Viva Learning : l’IA au service de la formation
Au sein de la plateforme Viva, la brique Viva Learning offre un point d’accès unique à l’ensemble des ressources d’e-learning de l’organisation. Elle permet aux managers d’assigner des programmes et d’en suivre l’état d’avancement. Là encore, l’IA recommande des formations en partant de l’analyse de l’historique de travail et du profil du salarié. Microsoft fait ainsi ses premiers pas sur le terrain de l’adaptive learning. Viva Learning peut agréger des contenus en provenance de diverses sources, qu’ils soient conçus en interne ou issus de services comme LinkedIn Learning, Skillsoft, Coursera, Pluralsight ou encore edX. Dans la même logique, Microsoft entend intégrer à l’avenir Viva Learning à des applications tierces de management des formations, parmi lesquelles Cornerstone OnDemand, Saba, et SAP SuccessFactors, avec lesquelles des partenariats ont déjà été signés.

Autre module de la plateforme Viva, Insights fournit à destination des salariés une console d’analyse sur leur activité. Objectif : leur permettre de mieux gérer leur temps de travail. Une solution particulièrement bien venue à l’heure du télétravail.

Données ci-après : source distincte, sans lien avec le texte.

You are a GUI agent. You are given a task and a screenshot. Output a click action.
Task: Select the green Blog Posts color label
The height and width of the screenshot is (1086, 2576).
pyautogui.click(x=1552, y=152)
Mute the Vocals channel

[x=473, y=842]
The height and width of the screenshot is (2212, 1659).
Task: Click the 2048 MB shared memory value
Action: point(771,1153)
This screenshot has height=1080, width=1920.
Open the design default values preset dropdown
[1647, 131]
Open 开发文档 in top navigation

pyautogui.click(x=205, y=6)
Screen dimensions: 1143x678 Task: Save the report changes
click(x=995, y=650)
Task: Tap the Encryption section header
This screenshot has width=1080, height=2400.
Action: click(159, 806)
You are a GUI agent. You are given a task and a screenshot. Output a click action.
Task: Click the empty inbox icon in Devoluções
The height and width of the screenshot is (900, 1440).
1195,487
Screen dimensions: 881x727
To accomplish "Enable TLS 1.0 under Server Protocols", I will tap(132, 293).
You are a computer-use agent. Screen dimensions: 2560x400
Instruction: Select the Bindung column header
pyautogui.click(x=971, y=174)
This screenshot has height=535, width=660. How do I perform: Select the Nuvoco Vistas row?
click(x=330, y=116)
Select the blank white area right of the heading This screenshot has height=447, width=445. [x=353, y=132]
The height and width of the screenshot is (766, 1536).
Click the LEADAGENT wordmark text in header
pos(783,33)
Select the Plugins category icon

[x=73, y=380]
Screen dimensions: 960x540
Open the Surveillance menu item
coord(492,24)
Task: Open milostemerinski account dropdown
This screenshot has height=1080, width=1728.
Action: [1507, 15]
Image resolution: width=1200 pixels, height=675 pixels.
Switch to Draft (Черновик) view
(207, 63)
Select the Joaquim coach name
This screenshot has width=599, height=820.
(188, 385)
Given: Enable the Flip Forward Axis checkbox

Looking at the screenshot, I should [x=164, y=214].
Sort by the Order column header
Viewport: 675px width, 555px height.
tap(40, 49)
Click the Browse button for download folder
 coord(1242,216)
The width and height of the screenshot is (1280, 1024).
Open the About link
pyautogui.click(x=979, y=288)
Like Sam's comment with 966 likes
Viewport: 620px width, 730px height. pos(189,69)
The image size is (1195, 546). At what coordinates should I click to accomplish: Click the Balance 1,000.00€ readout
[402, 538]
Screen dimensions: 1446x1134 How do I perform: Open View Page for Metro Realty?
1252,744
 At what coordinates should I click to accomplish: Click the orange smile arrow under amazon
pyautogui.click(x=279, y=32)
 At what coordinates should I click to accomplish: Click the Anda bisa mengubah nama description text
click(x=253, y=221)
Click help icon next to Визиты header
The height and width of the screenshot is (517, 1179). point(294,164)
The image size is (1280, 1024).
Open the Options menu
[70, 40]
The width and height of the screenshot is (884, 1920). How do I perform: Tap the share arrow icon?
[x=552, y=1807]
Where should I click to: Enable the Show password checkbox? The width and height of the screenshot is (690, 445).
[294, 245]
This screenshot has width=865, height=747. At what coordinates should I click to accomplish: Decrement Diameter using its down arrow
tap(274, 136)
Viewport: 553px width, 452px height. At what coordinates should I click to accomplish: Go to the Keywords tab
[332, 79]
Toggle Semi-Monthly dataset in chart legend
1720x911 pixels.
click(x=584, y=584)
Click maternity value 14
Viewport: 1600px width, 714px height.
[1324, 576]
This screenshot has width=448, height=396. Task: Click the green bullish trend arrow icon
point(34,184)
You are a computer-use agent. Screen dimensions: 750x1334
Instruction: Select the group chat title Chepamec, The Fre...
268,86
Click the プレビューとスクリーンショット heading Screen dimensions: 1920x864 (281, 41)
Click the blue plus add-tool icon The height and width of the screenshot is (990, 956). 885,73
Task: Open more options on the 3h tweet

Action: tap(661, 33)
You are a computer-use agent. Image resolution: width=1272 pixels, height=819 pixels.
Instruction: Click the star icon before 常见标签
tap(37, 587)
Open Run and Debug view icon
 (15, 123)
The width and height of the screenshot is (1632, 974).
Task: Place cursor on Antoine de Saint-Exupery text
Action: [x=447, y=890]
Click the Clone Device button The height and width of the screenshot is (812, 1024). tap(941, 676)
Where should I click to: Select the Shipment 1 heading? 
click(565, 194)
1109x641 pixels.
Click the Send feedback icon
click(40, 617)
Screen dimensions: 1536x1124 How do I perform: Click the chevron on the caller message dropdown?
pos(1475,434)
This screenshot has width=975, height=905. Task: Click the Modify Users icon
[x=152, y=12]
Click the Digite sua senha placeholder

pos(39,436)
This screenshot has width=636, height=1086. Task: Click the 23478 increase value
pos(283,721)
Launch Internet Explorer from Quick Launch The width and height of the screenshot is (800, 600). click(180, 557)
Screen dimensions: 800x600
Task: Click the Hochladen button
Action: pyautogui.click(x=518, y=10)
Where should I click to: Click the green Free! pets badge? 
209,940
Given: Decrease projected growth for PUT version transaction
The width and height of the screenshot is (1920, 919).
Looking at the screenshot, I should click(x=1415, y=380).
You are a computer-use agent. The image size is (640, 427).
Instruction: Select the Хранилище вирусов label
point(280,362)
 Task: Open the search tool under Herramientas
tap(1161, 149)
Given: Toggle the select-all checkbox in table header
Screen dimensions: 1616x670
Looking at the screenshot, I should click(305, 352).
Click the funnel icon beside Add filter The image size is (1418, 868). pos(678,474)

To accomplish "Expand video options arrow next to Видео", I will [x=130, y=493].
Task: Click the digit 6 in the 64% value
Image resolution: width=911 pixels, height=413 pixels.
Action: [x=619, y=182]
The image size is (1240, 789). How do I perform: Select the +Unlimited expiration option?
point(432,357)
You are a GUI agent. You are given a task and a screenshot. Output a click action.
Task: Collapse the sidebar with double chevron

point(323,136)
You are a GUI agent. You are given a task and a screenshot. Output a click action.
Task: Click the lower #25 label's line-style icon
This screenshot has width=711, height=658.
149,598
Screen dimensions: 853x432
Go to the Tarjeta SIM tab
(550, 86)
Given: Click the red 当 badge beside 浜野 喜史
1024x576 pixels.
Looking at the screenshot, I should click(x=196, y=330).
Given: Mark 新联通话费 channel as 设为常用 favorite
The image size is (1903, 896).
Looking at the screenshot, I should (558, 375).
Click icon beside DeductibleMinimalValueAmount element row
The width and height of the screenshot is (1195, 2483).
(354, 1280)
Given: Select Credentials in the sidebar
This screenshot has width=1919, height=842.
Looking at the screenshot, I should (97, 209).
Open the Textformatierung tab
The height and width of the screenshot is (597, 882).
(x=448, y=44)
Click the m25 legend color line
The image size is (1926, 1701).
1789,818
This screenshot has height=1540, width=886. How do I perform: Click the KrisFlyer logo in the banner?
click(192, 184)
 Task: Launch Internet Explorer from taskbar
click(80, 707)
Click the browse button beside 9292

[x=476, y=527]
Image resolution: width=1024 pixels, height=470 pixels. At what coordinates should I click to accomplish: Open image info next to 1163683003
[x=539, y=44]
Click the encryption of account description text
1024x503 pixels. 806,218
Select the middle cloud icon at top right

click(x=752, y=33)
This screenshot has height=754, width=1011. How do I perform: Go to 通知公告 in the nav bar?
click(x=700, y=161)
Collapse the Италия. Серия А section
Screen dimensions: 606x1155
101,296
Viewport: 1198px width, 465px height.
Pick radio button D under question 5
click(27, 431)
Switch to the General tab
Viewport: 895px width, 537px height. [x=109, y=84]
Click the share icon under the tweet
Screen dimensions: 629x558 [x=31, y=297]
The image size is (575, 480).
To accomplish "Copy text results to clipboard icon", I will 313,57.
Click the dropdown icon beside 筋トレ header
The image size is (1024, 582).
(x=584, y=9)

Viva Insights : l’IA pour prévenir les risques de burn out
Côté managers, Viva Insights pourra générer des indicateurs anonimisés en cas de dépassement des heures de travail. Avec à la clé des recommandations pour limiter les risques de burn out au sein de son équipe, en encourageant par exemple la désactivation des notifications, la définition de limites dans les calendriers, ou l’identification de priorités quotidiennes. Pour les patrons, enfin, Viva Insights est présenté comme un bon moyen de prendre le pouls de l’entreprise, de mesurer les charges de travail, les densités de planning, notamment à l’heure du passage au travail hybride. Au-delà des données de Microsoft 365, Viva Insights pourra s’appuyer sur des informations de trafic en provenance d’autres applications, comme Zoom, Slack, Workday et SAP SuccessFactors, sans oublier LinkedIn pour ajouter au tout des données plus qualitatives sur le sentiment des salariés.

Avec Project Cortex, Microsoft semble bel et bien vouloir réinventer la digital workplace. Une initiative qui ressemble à s’y méprendre à Delve (certes en beaucoup plus moderne). Une application Office lancée par Microsoft en 2014, mais qui semble depuis être tombée aux oubliettes.
Microsoft aura-t-il plus de chance avec Cortex ? Avec ce nouveau projet, Redmond a le mérite de rester en phase avec sa ligne stratégique : démocratiser l’IA et l’ouvrir au plus grand nombre. A la différence de Delve, Cortex a par ailleurs fait l’objet d’une phase de bêta privée (de 9 mois). Elle a mobilisé des dizaines de clients de Microsoft parmi lesquels Arla, Robert Half, Siemens Healthineers ou encore Unilever. Une phase qui aura permis à l’éditeur de confronter le concept au marché et de faire des réajustements avant de se jeter dans le bain de la commercialisation.